Ora, se vocês examinarem direitinho, vocês verão que essa característica do ser é compartilhada com qualquer ente individual pertencente à espécie humana. Um ser humano pode ser pensado? Não, ele só pode ser pensado sob partes ou aspectos, assim como o ser. Se eu estou pensando numa montanha, ou no Estado brasileiro, eles são aspectos do ser, mas são apenas aspectos parcelares; eles não são o ser. Procurem se lembrar de alguma pessoa que vocês conheçam bem, da qual vocês gostem, e tentem defini-la. Vocês só conseguirão lembrar-se de aspectos parciais. Vocês não conseguem pensar na pessoa como um todo, nunca; no entanto vocês conhecem a pessoa. A simples experiência da convivência humana nos ensina que existem entes que são cognoscíveis mas não são pensáveis, porque se fossem pensáveis eles se reduziriam a conteúdos da nossa consciência.
Tome-se como exemplo o conceito de uma figura geométrica, que é constituída de traços perfeitamente definidos e que, na verdade, só existe no pensamento: o conceito de quadrado ou de triângulo, digamos. O quadrado geométrico é pensado como um todo porque ele não contém nada mais além da sua definição geométrica. Para esta definição é indiferente a matéria de que vai se constituir o quadrado ou o triângulo: se é de papel, de madeira, de cartolina, etc., não interessa. Isso quer dizer que a figura geométrica pode ser pensada como um todo, porque tudo que existe nela está contido na sua definição e mais nada.
Porém, qualquer ente real --- eu dou o exemplo da espécie humana, mas isso pode ser aplicado a outros entes também --- pode ser conhecido individualmente, mas ele só pode ser pensado ou como espécie (por exemplo, você sabe que a pessoa é um ser humano) ou individualmente. Se tentarem pensar-lhe individualmente, vocês só vão pensar em aspectos. Por exemplo, façam uma imagem da pessoa: na imagem que aparece na sua memória a pessoa estará com alguma idade, geralmente a idade que ela tem agora. Ou, se é uma pessoa morta, a última idade com que vocês a viram. Mas ela só teve esta idade? Todo mundo nasceu bebê, depois virou adulto, depois ficou velho e depois morreu. Vocês não podem pensar numa pessoa com todas as idades que a compõem. Isso demonstra que vocês a conhecem imperfeitamente. Tanto é assim que que vocês reconhecem-na de novo e de novo cada vez que a vêem ou cada vez que pensam nela; então vocês não podem dizer que se trata de uma desconhecida, e, no entanto, esta pessoa é [0:30] impensável. Vocês só podem pensar-lhe com aspectos abstrativos. Por exemplo, se vocês separam uma idade das outras idades e lembram-se da pessoa com essa idade. Toda vez que vocês se lembrarem dessa pessoa ela estará numa determinada posição do espaço: de pé, sentada, deitada, falando, quieta; mas ela não pode estar fazendo tudo isso ao mesmo tempo. E, no entanto, ao longo de sua vida ela fez tudo isso. E, se não tivesse feito tudo isso, não existiria realmente; existiria só como conceito abstrato.

Tarefa indicada a
Extraia do trecho sobre a pessoa como ente cognoscível, mas impensável, a passagem entre "Tome-se como exemplo" e "e mais nada.", inclusive.
O texto acima e as entradas adiante constituem materiais independentes entre si.

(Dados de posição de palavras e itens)
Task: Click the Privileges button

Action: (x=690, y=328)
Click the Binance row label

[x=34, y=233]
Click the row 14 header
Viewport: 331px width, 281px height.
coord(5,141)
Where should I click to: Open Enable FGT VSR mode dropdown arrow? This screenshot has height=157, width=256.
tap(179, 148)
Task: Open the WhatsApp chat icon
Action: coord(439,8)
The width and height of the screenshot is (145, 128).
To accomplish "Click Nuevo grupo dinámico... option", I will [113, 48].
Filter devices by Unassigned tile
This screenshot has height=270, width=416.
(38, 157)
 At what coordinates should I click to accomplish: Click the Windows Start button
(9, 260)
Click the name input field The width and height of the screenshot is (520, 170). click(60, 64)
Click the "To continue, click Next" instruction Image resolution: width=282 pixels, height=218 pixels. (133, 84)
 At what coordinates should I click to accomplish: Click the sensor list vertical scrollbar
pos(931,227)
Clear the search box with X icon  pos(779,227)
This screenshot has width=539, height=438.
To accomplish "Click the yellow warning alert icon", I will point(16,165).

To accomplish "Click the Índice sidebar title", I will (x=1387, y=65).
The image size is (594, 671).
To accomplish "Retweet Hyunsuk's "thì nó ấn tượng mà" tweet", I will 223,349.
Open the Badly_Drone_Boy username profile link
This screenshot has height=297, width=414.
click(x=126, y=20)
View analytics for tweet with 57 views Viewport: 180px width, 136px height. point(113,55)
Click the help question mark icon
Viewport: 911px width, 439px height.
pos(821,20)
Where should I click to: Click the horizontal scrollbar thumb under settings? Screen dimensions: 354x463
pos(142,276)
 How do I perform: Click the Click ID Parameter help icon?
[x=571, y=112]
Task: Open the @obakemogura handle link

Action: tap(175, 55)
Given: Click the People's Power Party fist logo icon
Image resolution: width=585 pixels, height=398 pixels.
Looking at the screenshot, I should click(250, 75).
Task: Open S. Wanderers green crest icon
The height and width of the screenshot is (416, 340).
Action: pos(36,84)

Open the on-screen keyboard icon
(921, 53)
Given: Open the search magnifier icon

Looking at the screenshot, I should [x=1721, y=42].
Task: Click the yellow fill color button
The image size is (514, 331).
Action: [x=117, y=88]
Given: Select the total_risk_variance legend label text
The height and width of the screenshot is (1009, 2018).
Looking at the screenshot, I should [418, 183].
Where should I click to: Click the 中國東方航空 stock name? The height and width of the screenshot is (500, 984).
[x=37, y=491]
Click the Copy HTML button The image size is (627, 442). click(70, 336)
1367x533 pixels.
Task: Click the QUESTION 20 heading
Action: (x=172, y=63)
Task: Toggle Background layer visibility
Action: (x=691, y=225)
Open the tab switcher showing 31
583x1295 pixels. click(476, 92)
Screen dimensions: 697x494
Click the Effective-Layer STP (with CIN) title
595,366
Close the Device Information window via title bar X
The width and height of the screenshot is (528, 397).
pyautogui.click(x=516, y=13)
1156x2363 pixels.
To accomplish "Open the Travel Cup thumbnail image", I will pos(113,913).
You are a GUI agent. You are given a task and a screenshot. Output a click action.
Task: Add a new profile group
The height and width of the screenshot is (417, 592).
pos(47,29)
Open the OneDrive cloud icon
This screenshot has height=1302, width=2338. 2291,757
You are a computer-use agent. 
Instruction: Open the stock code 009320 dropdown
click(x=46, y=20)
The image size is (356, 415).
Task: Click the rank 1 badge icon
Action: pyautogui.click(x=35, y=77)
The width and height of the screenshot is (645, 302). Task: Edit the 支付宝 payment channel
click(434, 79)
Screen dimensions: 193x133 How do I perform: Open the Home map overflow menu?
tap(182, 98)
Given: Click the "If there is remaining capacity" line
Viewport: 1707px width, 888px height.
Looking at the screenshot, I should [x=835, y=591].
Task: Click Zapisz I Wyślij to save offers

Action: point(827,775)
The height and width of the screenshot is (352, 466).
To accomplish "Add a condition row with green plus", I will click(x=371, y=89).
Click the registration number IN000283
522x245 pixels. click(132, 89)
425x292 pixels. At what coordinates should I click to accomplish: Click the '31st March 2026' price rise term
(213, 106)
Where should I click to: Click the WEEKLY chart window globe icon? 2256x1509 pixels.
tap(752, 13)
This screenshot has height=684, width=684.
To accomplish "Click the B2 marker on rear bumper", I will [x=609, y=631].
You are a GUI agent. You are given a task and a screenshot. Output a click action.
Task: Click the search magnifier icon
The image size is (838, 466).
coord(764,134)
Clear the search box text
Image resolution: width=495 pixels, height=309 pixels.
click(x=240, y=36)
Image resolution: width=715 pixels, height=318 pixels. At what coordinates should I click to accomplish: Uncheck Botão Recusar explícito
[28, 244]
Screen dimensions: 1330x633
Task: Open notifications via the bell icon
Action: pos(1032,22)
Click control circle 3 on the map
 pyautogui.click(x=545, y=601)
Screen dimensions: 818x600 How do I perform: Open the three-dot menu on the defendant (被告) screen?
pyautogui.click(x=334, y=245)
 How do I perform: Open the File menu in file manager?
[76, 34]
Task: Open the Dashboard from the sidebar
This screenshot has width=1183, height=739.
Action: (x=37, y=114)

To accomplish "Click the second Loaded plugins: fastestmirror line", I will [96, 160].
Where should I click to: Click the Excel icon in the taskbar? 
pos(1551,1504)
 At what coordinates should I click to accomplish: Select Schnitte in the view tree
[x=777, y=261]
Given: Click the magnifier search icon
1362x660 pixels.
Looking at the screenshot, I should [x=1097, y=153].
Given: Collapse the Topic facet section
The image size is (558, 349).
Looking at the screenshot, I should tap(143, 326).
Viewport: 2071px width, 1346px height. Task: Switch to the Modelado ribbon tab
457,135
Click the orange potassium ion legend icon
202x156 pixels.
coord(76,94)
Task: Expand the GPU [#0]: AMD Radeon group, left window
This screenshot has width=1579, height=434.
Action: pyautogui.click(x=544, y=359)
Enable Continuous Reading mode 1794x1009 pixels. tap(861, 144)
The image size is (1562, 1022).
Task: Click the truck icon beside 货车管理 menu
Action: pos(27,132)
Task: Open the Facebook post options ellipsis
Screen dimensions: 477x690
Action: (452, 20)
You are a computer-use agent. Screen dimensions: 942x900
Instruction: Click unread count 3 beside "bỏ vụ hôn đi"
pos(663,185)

Tarefa indicada b
Reproduza fielmente as linhas das entradas desde o início até a linha que contém "will (x=1387, y=65).", inclusive.

Resposta completa a
Tome-se como exemplo o conceito de uma figura geométrica, que é constituída de traços perfeitamente definidos e que, na verdade, só existe no pensamento: o conceito de quadrado ou de triângulo, digamos. O quadrado geométrico é pensado como um todo porque ele não contém nada mais além da sua definição geométrica. Para esta definição é indiferente a matéria de que vai se constituir o quadrado ou o triângulo: se é de papel, de madeira, de cartolina, etc., não interessa. Isso quer dizer que a figura geométrica pode ser pensada como um todo, porque tudo que existe nela está contido na sua definição e mais nada.

Resposta completa b
Task: Click the Privileges button

Action: (x=690, y=328)
Click the Binance row label

[x=34, y=233]
Click the row 14 header
Viewport: 331px width, 281px height.
coord(5,141)
Where should I click to: Open Enable FGT VSR mode dropdown arrow? This screenshot has height=157, width=256.
tap(179, 148)
Task: Open the WhatsApp chat icon
Action: coord(439,8)
The width and height of the screenshot is (145, 128).
To accomplish "Click Nuevo grupo dinámico... option", I will [113, 48].
Filter devices by Unassigned tile
This screenshot has height=270, width=416.
(38, 157)
 At what coordinates should I click to accomplish: Click the Windows Start button
(9, 260)
Click the name input field The width and height of the screenshot is (520, 170). click(60, 64)
Click the "To continue, click Next" instruction Image resolution: width=282 pixels, height=218 pixels. (133, 84)
 At what coordinates should I click to accomplish: Click the sensor list vertical scrollbar
pos(931,227)
Clear the search box with X icon  pos(779,227)
This screenshot has width=539, height=438.
To accomplish "Click the yellow warning alert icon", I will point(16,165).

To accomplish "Click the Índice sidebar title", I will (x=1387, y=65).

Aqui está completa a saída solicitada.